• STUDY TEXT:
━━━━━━━━━━

Saturday, July 4, 2020

What did Donald Trump do today?

He tried one more time to whistle past the graveyard of COVID-19 in America.

In a pair of tweets today, and in a White House speech, Trump once again insisted that the coronavirus pandemic that has killed considerably more than 132,000 Americans is really just a statistical glitch.

Cases, Cases, Cases! If we didn’t test so much and so successfully, we would have very few cases. If you test 40,000,000 people, you are going to have many cases that, without the testing (like other countries), would not show up every night on the Fake Evening News..... ....In a certain way, our tremendous Testing success gives the Fake News Media all they want, CASES. In the meantime, Deaths and the all important Mortality Rate goes down. You don’t hear about that from the Fake News, and you never will. Anybody need any Ventilators???

It's simply not true that the eventual increase in testing capacity—which Trump famously said was not his responsibility, but is now taking credit for—accounts for the last month's increase in positive results. The percentage of positive tests (the blue line in the graph below) is increasing, too—and fast.

Johns Hopkins University

Put in terms Trump, a former high school baseball player notorious for inflating his stats, might understand: a player's batting average goes up when he gets a hit a higher percentage of the time, not just because he's getting more at-bats to "find" hits with.

━━━━━━━━━━

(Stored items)
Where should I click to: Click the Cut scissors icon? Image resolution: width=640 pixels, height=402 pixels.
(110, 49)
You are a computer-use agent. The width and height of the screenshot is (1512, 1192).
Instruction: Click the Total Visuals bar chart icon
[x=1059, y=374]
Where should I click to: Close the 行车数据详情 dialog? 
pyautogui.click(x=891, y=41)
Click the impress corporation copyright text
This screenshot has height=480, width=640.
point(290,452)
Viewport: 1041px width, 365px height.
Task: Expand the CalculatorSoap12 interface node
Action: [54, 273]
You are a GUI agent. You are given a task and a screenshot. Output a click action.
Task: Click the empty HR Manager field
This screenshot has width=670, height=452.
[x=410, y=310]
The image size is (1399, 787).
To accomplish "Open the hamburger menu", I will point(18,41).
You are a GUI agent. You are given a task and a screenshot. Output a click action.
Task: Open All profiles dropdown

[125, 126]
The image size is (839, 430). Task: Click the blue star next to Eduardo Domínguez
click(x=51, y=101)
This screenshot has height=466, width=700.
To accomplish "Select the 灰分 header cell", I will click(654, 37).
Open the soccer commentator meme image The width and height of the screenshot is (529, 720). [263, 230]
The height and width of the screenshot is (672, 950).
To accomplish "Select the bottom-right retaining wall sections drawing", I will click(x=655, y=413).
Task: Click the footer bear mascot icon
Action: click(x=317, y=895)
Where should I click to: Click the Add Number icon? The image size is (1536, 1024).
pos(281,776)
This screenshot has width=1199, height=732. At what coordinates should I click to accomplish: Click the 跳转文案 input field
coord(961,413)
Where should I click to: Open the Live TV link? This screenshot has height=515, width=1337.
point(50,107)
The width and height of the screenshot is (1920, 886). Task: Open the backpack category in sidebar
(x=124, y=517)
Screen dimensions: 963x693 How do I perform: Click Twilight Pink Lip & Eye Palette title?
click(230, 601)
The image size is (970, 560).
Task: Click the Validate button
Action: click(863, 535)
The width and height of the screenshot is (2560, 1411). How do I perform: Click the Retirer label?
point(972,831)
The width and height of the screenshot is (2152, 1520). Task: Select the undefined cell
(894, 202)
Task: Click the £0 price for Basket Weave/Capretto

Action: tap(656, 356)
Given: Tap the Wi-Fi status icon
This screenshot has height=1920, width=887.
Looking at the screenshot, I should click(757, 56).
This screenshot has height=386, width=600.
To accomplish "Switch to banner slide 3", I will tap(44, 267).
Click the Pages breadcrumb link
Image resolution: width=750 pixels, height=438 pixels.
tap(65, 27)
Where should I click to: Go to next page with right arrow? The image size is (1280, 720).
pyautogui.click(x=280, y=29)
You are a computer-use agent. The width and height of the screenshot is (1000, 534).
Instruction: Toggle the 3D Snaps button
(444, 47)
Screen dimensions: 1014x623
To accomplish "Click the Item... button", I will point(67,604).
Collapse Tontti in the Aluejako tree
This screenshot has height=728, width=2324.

━━━━━━━━━━

Decide whether each statement agrees with the text about Trump's testing claims. Answer yes or no, and quote the words from the text that decide it.
1. The text gives the number of Americans killed by the pandemic as more than 132,000.
2. The text states that the percentage of positive tests is going down.
3. According to the text, Trump made his claims only in tweets.
The data is separate material, unrelated to the text about Trump's testing claims.

1. Yes: "the coronavirus pandemic that has killed considerably more than 132,000 Americans"
2. No: "The percentage of positive tests (the blue line in the graph below) is increasing, too—and fast."
3. No: "In a pair of tweets today, and in a White House speech"